The first kernel is buggy, by pure coincidence it works on GPU, all threads reads and writte to same location.
On the GPU all itens are computed at the same time (if there are too many itens then part of them will be computed first then another part and so), results from a previous thread are overwritten, on the CPU each item is computed at a time, so instead of overwritting previous result it add to the previous result.
So to compute the second kernel I need worksize 1?

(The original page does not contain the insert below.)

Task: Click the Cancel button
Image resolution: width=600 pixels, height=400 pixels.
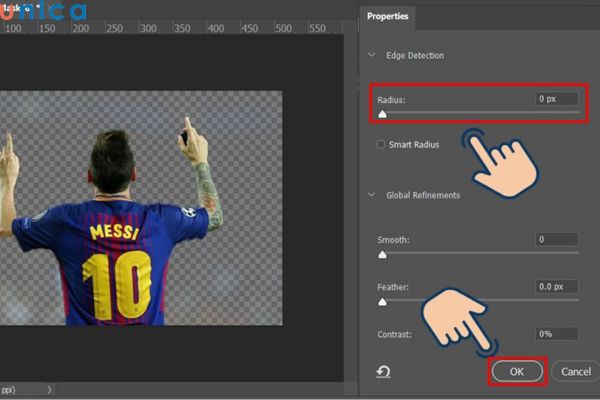Action: pyautogui.click(x=575, y=371)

when my worksize is 20, everything will run 20 times, right?
an other question:
in openmp i have "omp_get_num_threads()". It returns the same as "get_global_size()" in opencl?
and omp_get_thread_num() is like "get_global_id()"?
EDIT: OK I thing I understand this.
But running with worksize 4 or 1024, my phenom only use one of its four cores. Using CPU I get 99% Activity. Why does the cpu only use one core?
In Windows Taskmanger I have 6 Threads.
Originally posted by: Sheeep
when my worksize is 20, everything will run 20 times, right?
If you have workgroupsize is 20, 20 threads run same kernel concurrently
But running with worksize 4 or 1024, my phenom only use one of its four cores. Using CPU I get 99% Activity. Why does the cpu only use one core?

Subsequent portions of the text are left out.